THE EXERCISE:
Answer these questions about the forum post below.
(a) Which aggregation did the poster find that seems close to what they want?
(b) In which versions is that aggregation not available?
(c) What is the poster's final goal?

SELECTED PASSAGE:
========

Hello,
Is there any aggregation that group documents in terms of closeness of dense vectors?
My documents have the following structure:
{
"label": "value",
"vector": [1, 0, 3, 0, 0, 0, 18, 0, 0, 0, ...] # N dimensions
}
What I want is to find clusters of documents whose vectors are "close" in a N-dimensional space.
I've been looking into the forum and the documentation and found a "Variable Width Histogram Aggregation" (https://www.elastic.co/guide/en/elasticsearch/reference/7.x/search-aggregations-bucket-variablewidthhistogram-aggregation.html) that looks like it does something similar to what I want, but it is not available in versions 7.7-7.8.
I should also highlight that I structured the information in this way because I think it should be easier for applying clustering from a ML perspective, but I could use any other data scheme. My final goal is to group IP addresses in different clusters depending on the attack they are performing.
What I actually have is a bunch of events from my firewalls with an origin IP address that is performing an attack and the kind of alert it triggered. What I did is grouping all the events triggered by each IP address in a single document (using a transform) and count the number of events that IP address generated per type of alert, summarizing them into a dense vector.

========

SUPPLIED DATA:
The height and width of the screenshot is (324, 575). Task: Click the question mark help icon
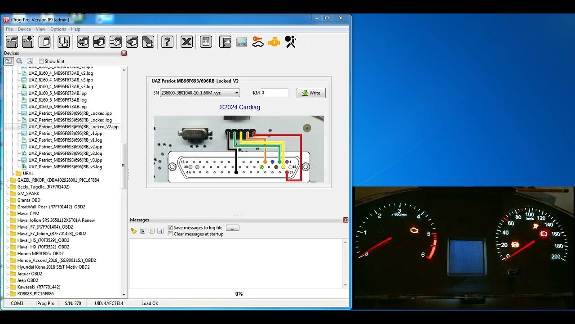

========

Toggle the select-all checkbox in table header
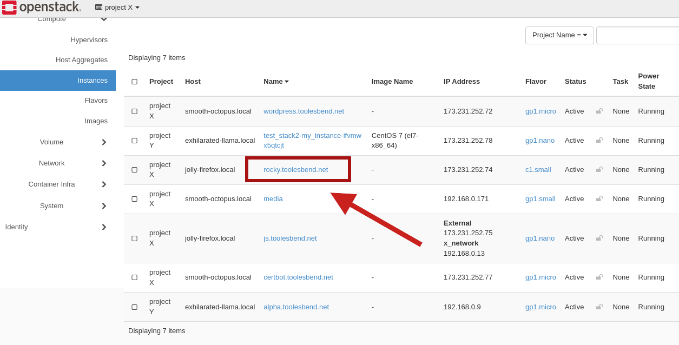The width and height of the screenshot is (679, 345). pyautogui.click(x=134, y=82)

========

EXERCISE ANSWER:
(a) The Variable Width Histogram Aggregation.
(b) Versions 7.7 to 7.8.
(c) To group IP addresses into different clusters based on the attack they are performing.